▶ _Prompt_
Copy out each record that follows exactly, and omit any picture you find.

Source records:
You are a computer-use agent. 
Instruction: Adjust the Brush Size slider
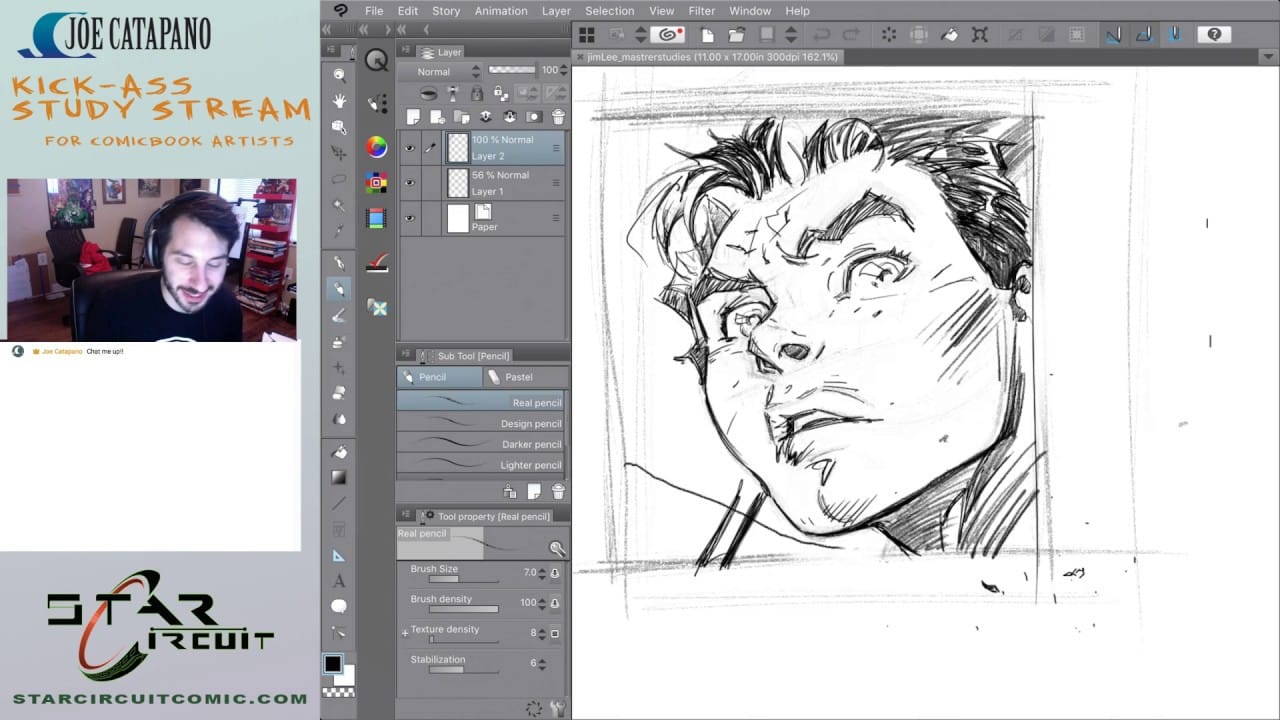click(463, 579)
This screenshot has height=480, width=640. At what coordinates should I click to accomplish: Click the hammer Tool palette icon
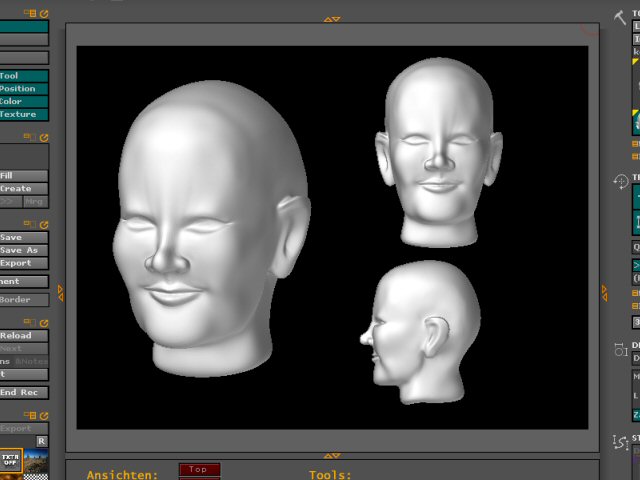point(620,16)
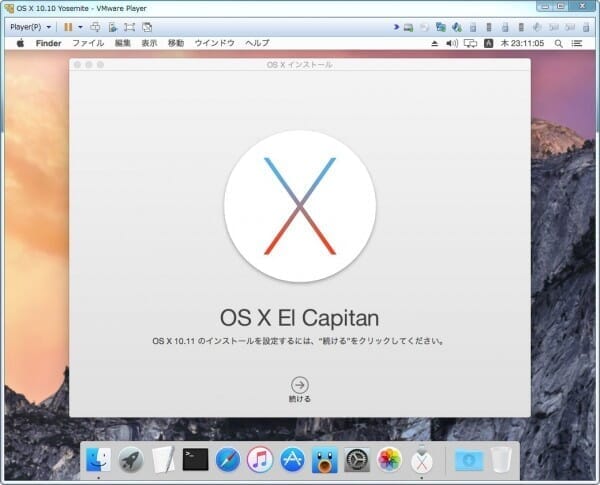Open Finder from the dock
This screenshot has height=485, width=600.
(98, 459)
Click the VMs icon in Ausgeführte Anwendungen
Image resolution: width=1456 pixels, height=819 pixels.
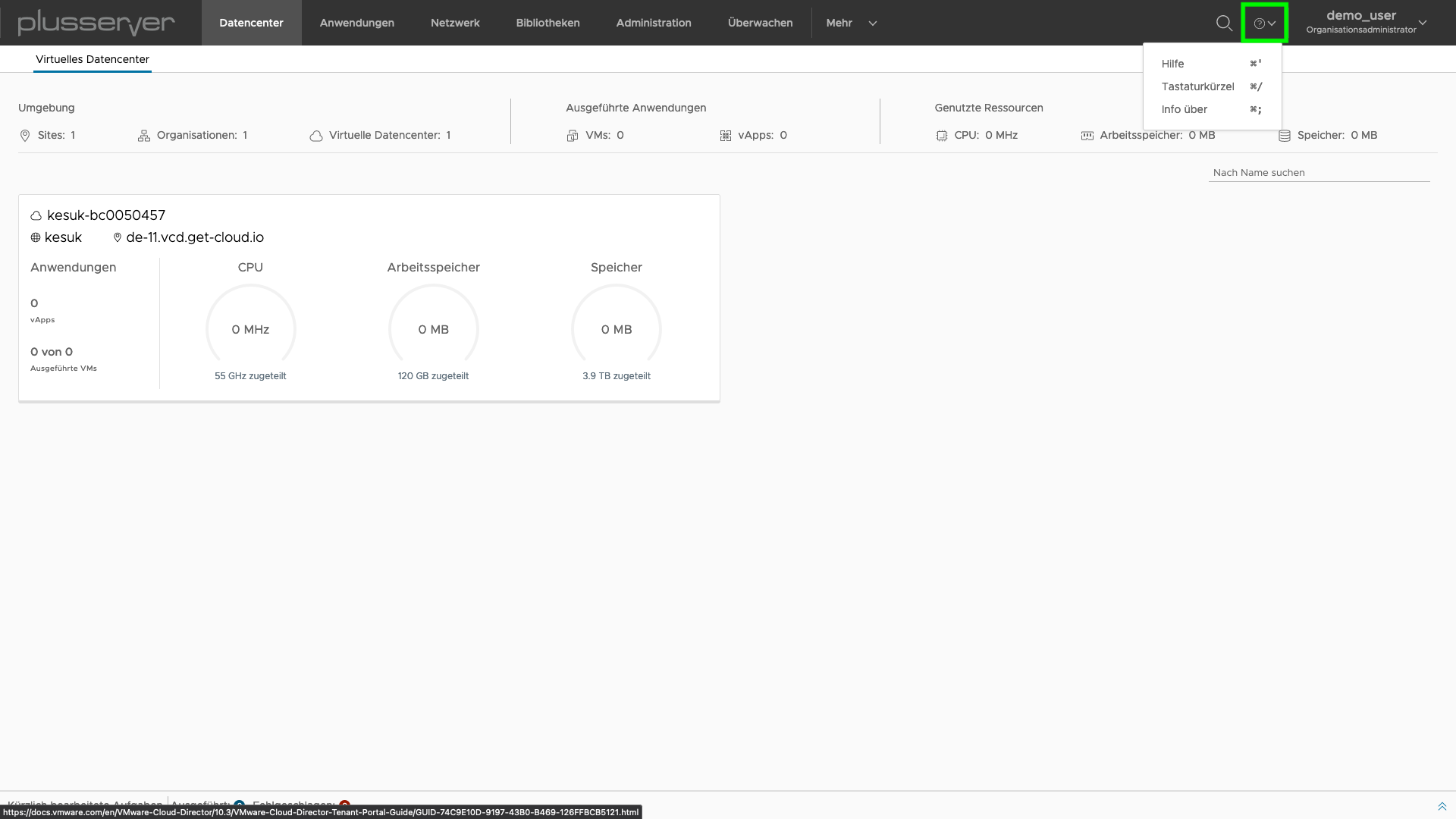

▶ _Answer space_
You are a computer-use agent. 
Instruction: Adjust the Brush Size slider
click(463, 579)
This screenshot has height=480, width=640. At what coordinates should I click to accomplish: Click the hammer Tool palette icon
point(620,16)
Open Finder from the dock
This screenshot has height=485, width=600.
(98, 459)
Click the VMs icon in Ausgeführte Anwendungen
Image resolution: width=1456 pixels, height=819 pixels.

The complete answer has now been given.